Today, a colleague told me that an SQL statement cannot be executed for a long time. How long does it take? She said it was about a day. This is a staggering SQL statement. So I came to SQL and looked at the execution plan.
Is the execution plan:
25G cost and 75 t bytes are really unbearable. This SQL statement is like this:
The Select part performs many sum operations and distinct operations. In short, the group by part is the preceding dimension. The largest tables are table3 and table4. The two tables need to query more than 3 GB of data, with each table having about 30 million data.
At first, I thought this execution plan was not feasible because of the large data volume. However, after I compress the corresponding data of table3 and table4, the data volume is reduced to about 1 GB, however, the execution plan is basically not changed. This is not the effect I want, so I noticed the section in the red box of the execution plan. Is this a problem? So I started to check the SQL and found a problem: table4 actually only has 201302 of the data, but why do we still need to write the month ID during the left join? This is unreasonable, based on my past experience, when I connect left or right, if the and condition is too many, the execution plan is often affected, resulting in SQL failure to get results for a long time. So I did a very simple task, that is to remove the month_id part of table4. Then I took another step and removed the month part of table3. This is a partition table, so I used this method:
Left join table3 partition (part_02). This reduces the and condition and does not affect data accuracy. After optimization, the execution plan becomes like this:
We can see that the execution plan has undergone earth-shaking changes. What we can see is that the nested loops outer is missing and replaced by the hash join outer of part 1 and part 2 in the figure and the hash join outer of table 1, this is what I like to see. I like to see simple execution plans. Although the cost is still very large, I really don't want to move it. The data size is too huge. The difficulty of optimization cannot make me think about it, study and think carefully, and then get the cost to a few thousand or a smaller degree. That's it. It's raining, Niang wants to marry, and let him go.

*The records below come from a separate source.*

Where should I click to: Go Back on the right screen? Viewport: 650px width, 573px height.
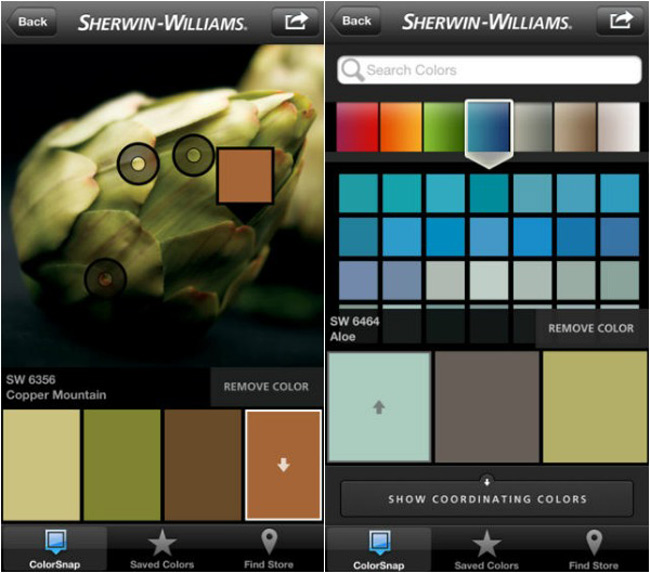[356, 21]
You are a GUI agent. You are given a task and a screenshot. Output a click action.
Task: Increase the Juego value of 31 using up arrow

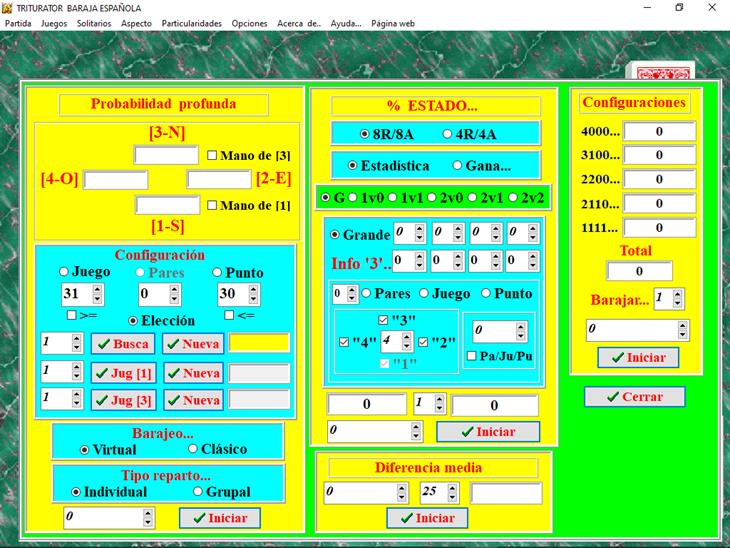click(97, 289)
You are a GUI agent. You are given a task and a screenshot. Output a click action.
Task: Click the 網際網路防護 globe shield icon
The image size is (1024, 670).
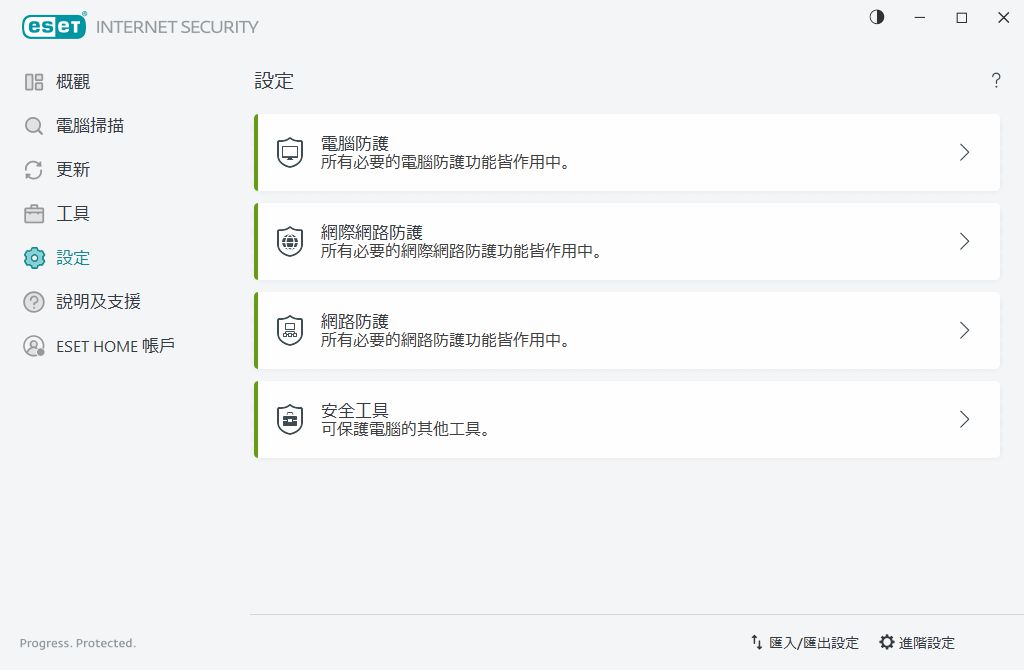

I have seen that I have been writing on the forum or in books. If your table is more than 1 GB, I 'd better partition it. Now I have a deep understanding. If there is no partition table, there is no way to optimize this SQL statement (or I cannot optimize it), because there is no way to remove the month condition unless the data of a specific month is obtained to create an intermediate table, however, it seems a little troublesome.Code.